Но для меня история эта может считаться завершенной, только если поведать о событиях, последовавших за этим, то есть о наемном гессенском полковнике Ван Данопе, воевавшем за Англию. Как и Вашингтон, полковник этот тоже постучался в дверь и вошел в наш трактир. Мне запомнилось его узкое хитренькое, как у ласки, лицо и длинные пожелтевшие ногти. В отличие от Вашингтона этот лощеный джентльмен попросту вытаращился от удивления, когда увидел меня. Потом, скривившись, попросил мою мать унести меня прочь. Сказал, что я, видите ли, порчу ему аппетит. Отец мой со злости подсыпал ему в пирог с зайчатиной рвотного порошку, и полковник так занедужил, что на следующий день проиграл сражение повстанцам.
Много лет спустя, уже после смерти моего отца, я просто так, для смеха, рассказал обе эти истории моей жене Анне. Она в это время расчесывалась перед сном, а я любовался ею, гладя по роскошным белокурым волосам. Она тогда была тяжела ребеночком, и мне казалась даже прекрасней, чем в самом начале, когда я, робкий и неуверенный как крот, понял, что она обхаживает меня. Месяцами эта крепкая румяная фермерская дочка провожала меня домой из церкви и болтала так весело, что мне самому и словца молвить не было нужды. А однажды она взяла меня под руку, и я в панике понял, каковы ее намерения. Я смотрел на нее, такую цветущую и сладкую, и хоть по натуре своей не склонен действовать впрямую да сгоряча, но тогда сразу понял: вот она, моя судьба, — и тут же попросил ее руки.

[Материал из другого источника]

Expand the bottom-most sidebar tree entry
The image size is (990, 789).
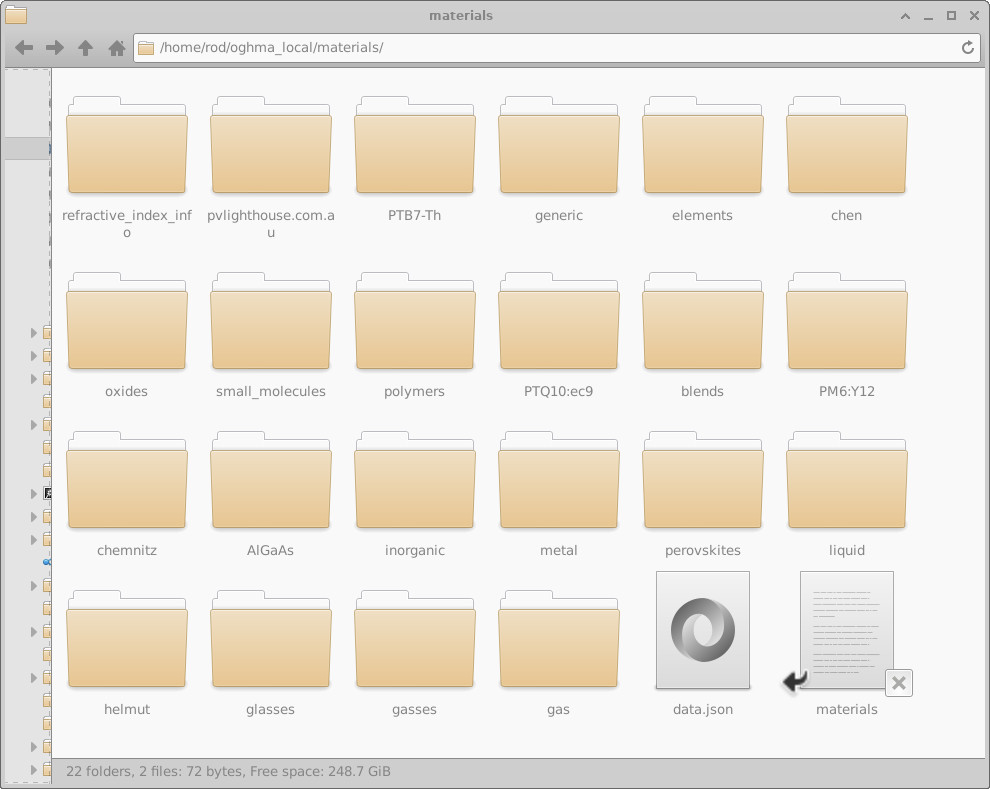(33, 770)
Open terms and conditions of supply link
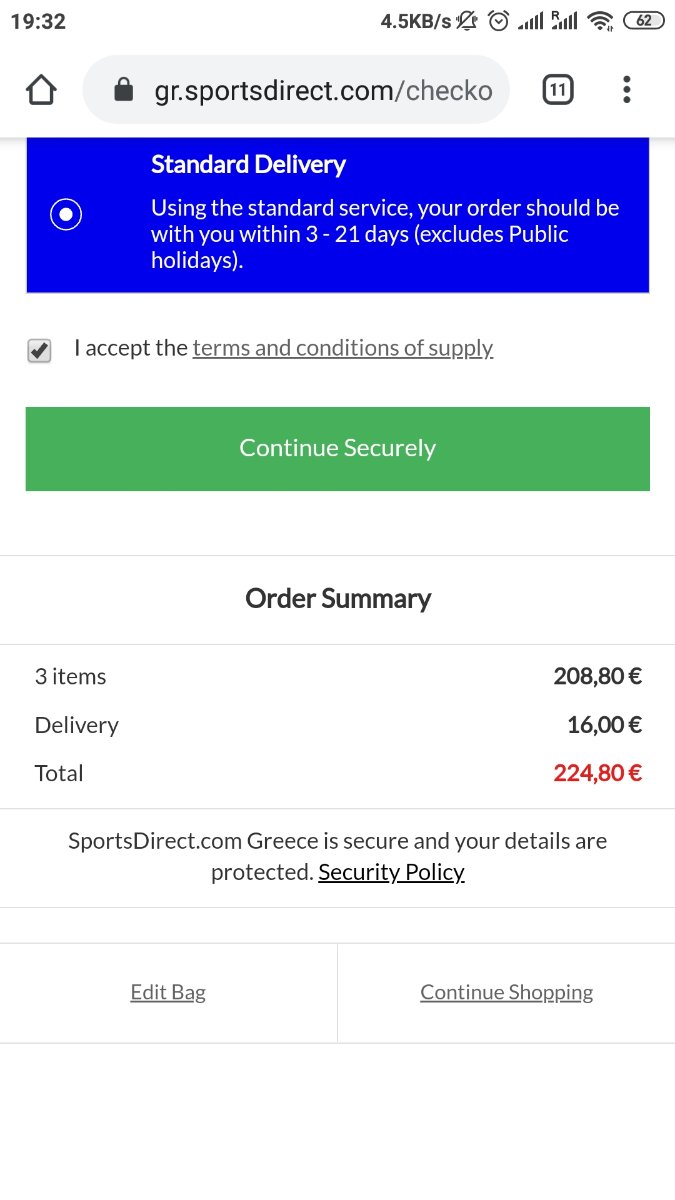675x1200 pixels. [343, 348]
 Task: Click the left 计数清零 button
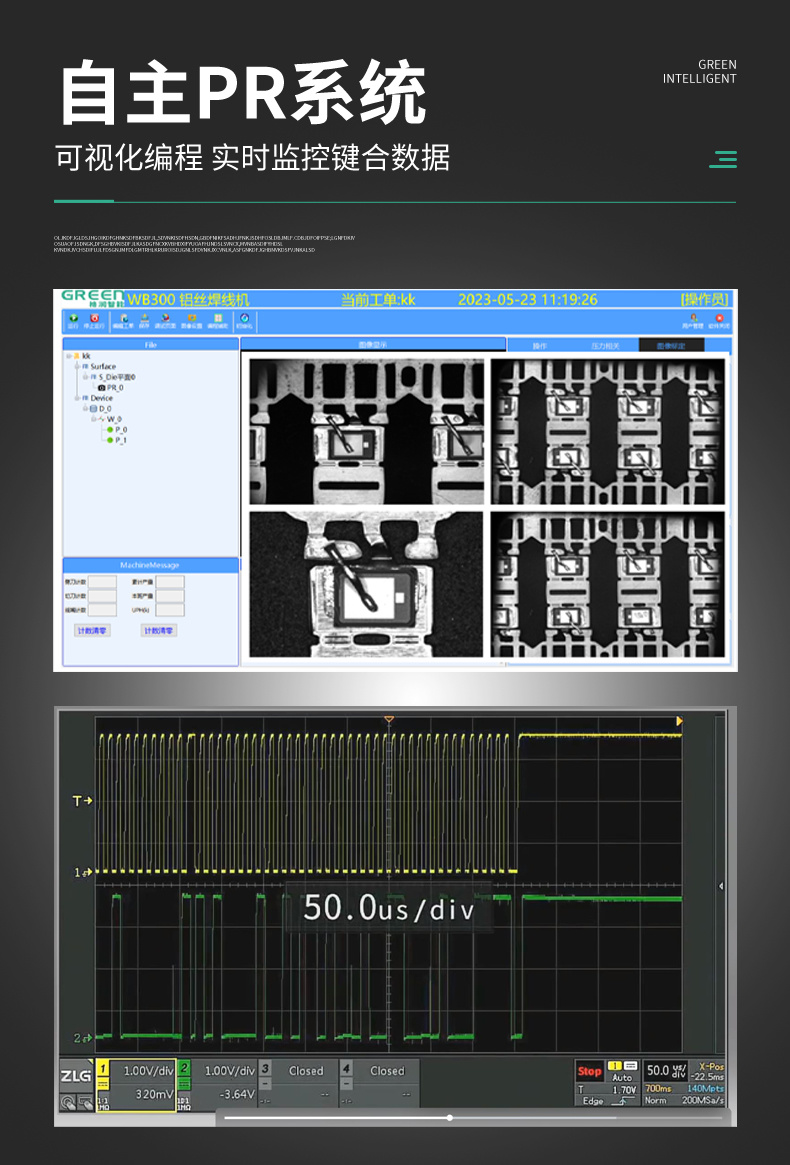click(x=93, y=631)
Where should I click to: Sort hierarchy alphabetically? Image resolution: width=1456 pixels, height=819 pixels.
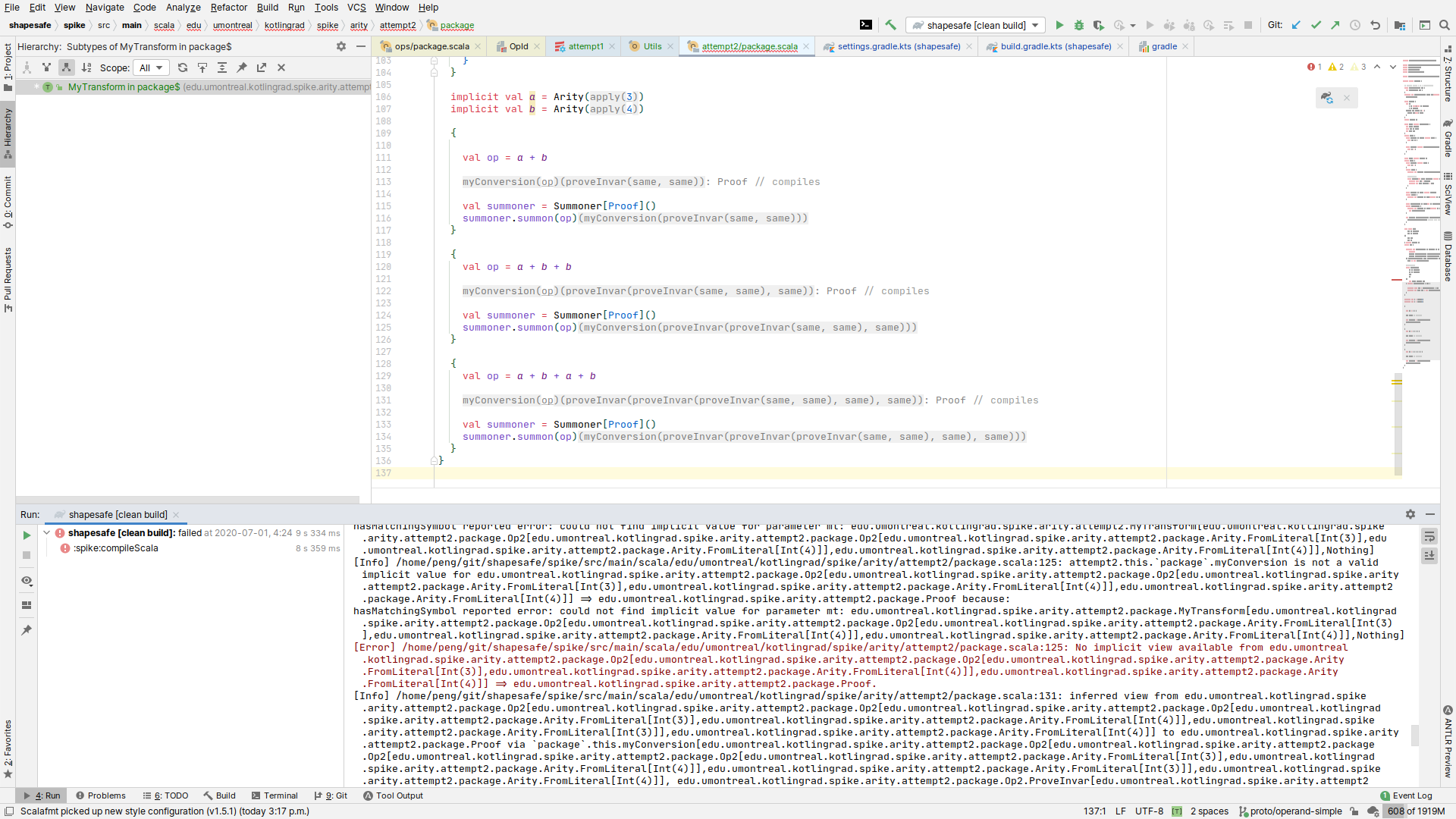[86, 67]
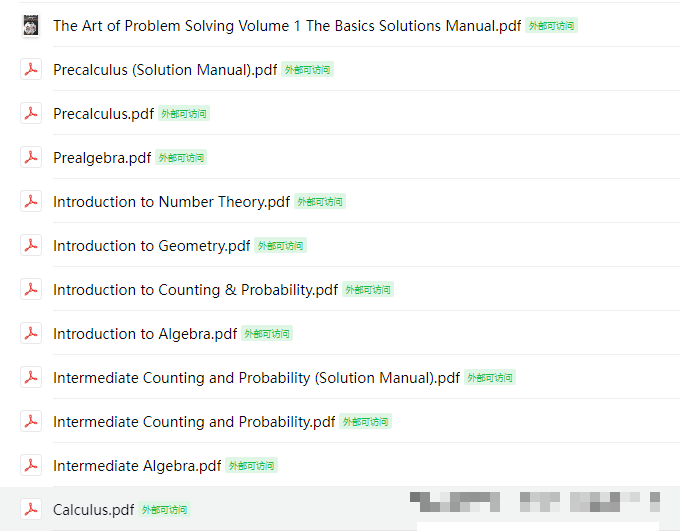Click the PDF icon beside Calculus.pdf
Viewport: 680px width, 532px height.
click(x=31, y=509)
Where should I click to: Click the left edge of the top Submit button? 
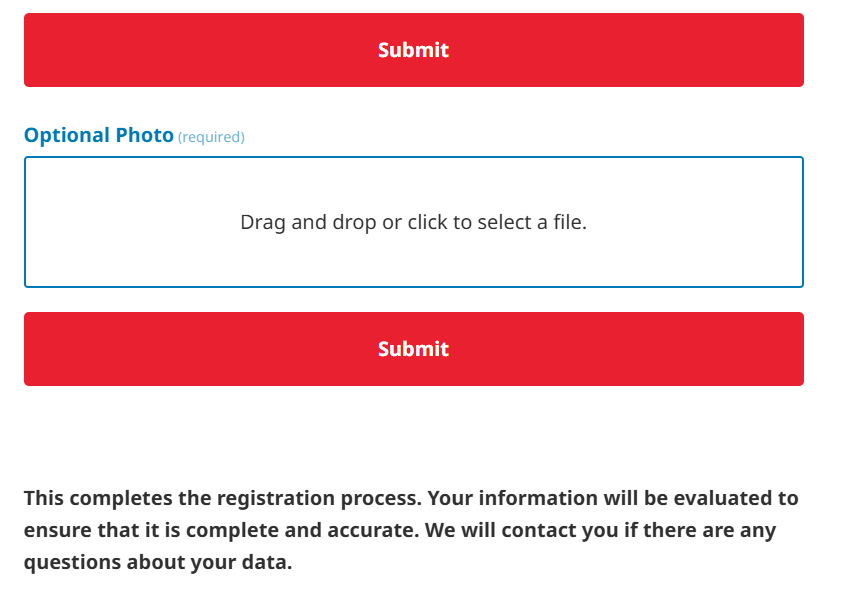34,50
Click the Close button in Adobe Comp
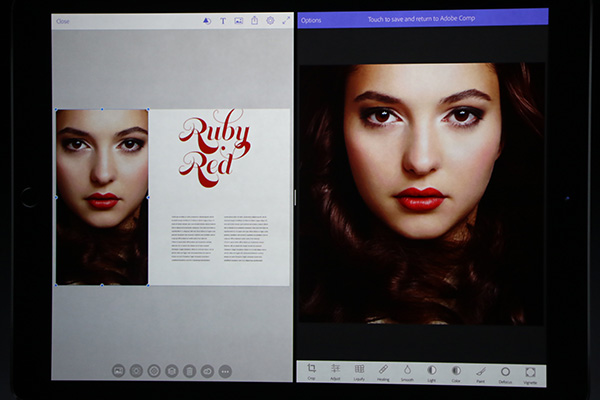The width and height of the screenshot is (600, 400). 63,21
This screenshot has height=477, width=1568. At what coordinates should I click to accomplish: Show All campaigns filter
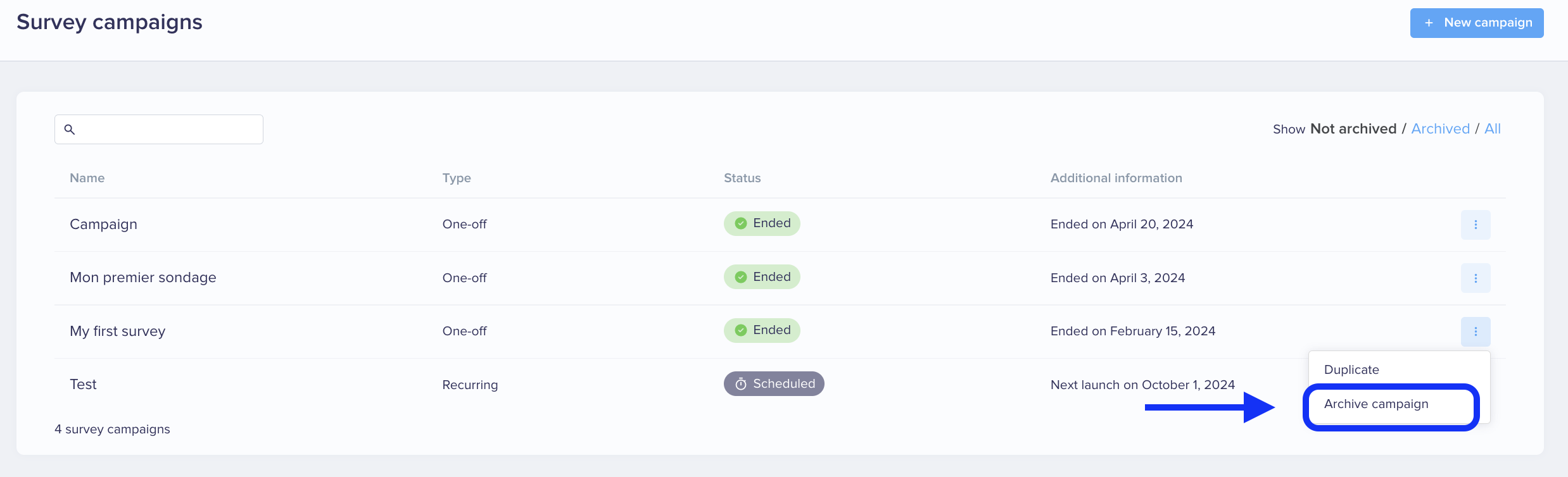1493,129

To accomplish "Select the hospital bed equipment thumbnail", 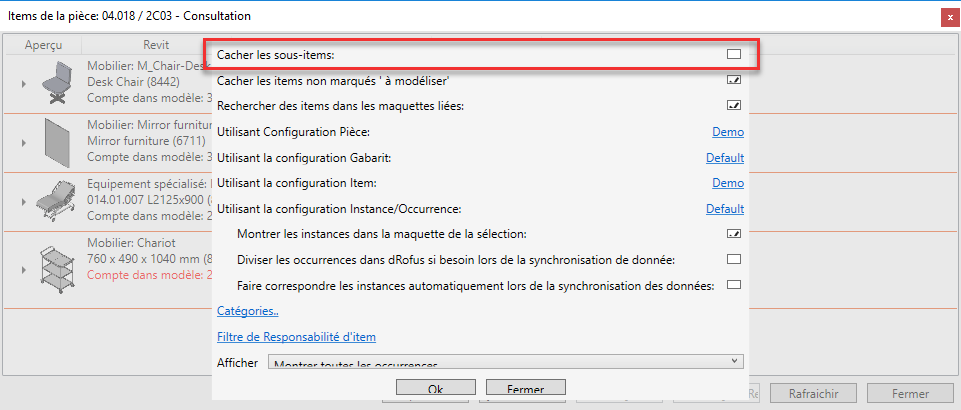I will coord(54,201).
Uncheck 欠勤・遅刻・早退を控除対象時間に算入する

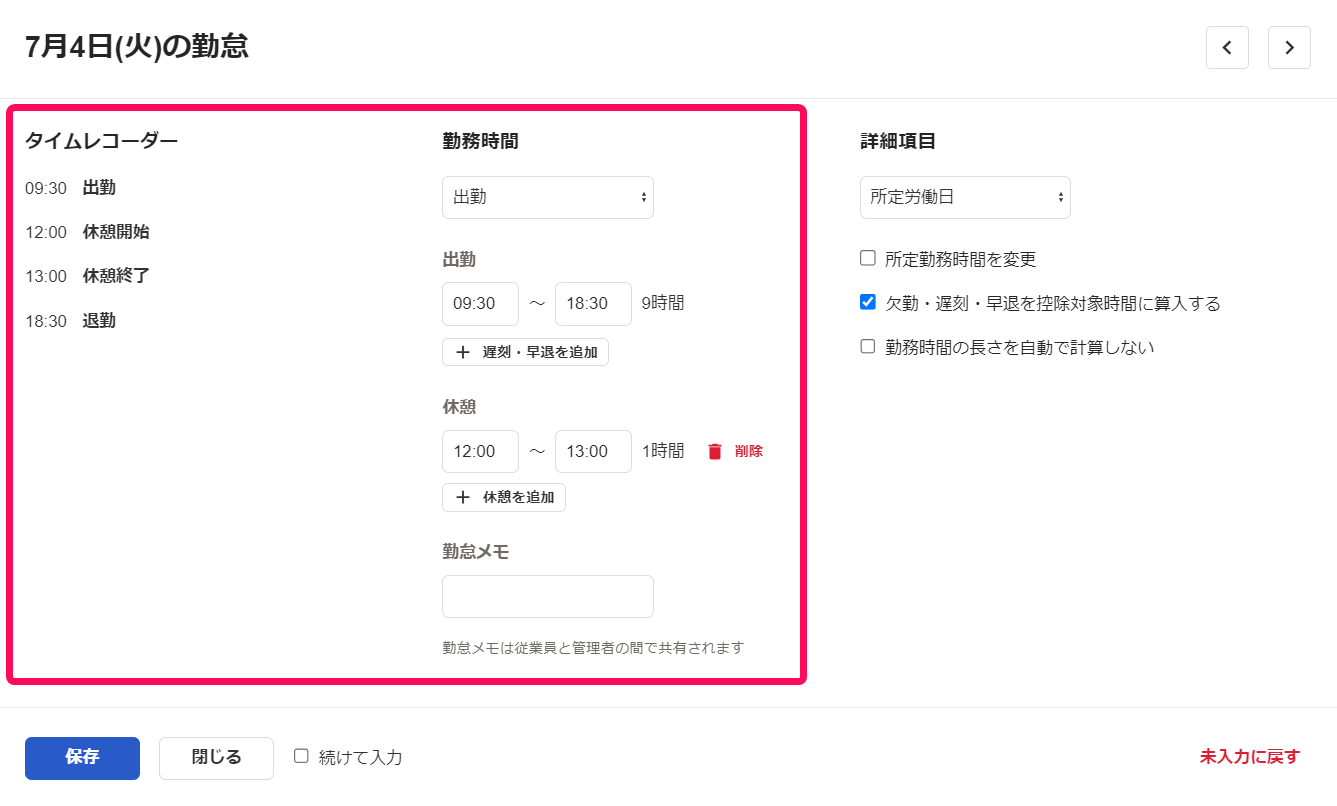[867, 303]
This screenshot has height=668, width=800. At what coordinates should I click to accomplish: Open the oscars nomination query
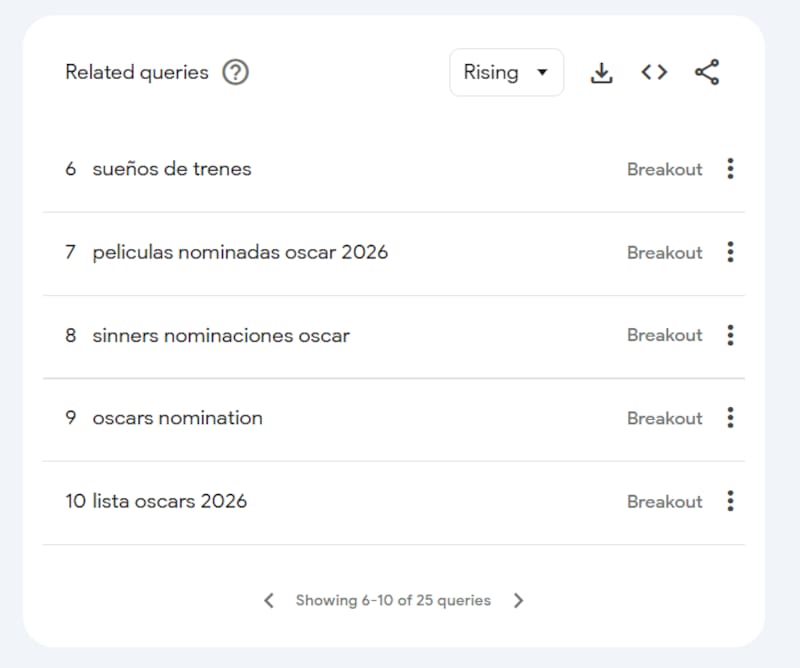point(177,418)
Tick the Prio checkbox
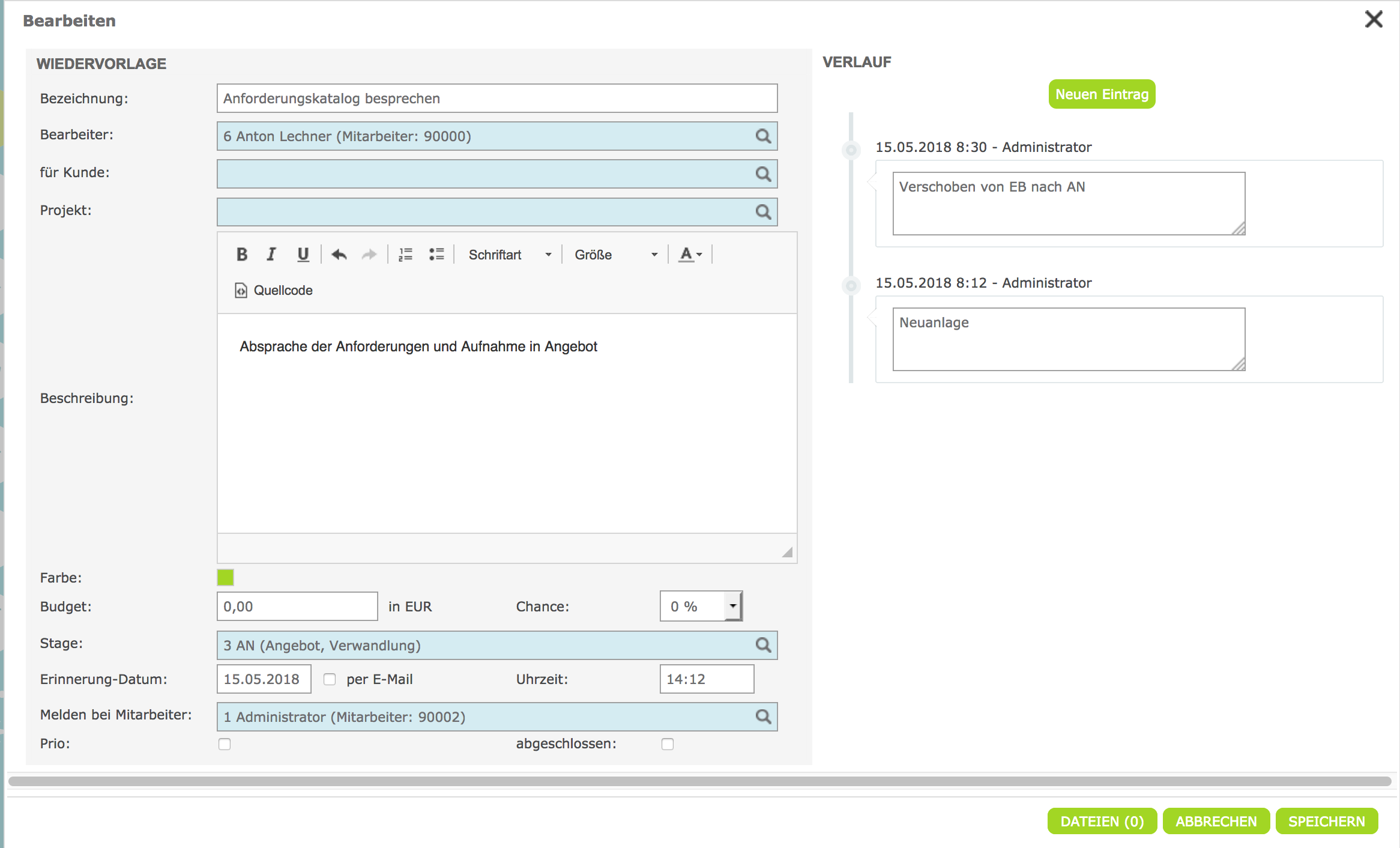 225,744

И вот в тот вечер через год после нашей свадьбы, после того как я рассказал ей эти две истории, она повернулась ко мне, и в глазах ее были слезы. Я очень испугался за нее, не болит ли у нее чего, но она положила на столик гребешок и взяла меня за руку.
— Ах, Ричард, — сказала она. — А знаешь, почему ты рассказываешь эти две истории вместе?
— Нет, Анна, не знаю, — недоуменно ответил я. Я-то думал повеселить ее, а вышло так, что она прослезилась. Тут я совсем непохож на своего брата и совсем не умею смешить людей. — Прости, если причинил тебе боль, — продолжил я. — Я думал, обе истории забавны, если их рассказывать вместе.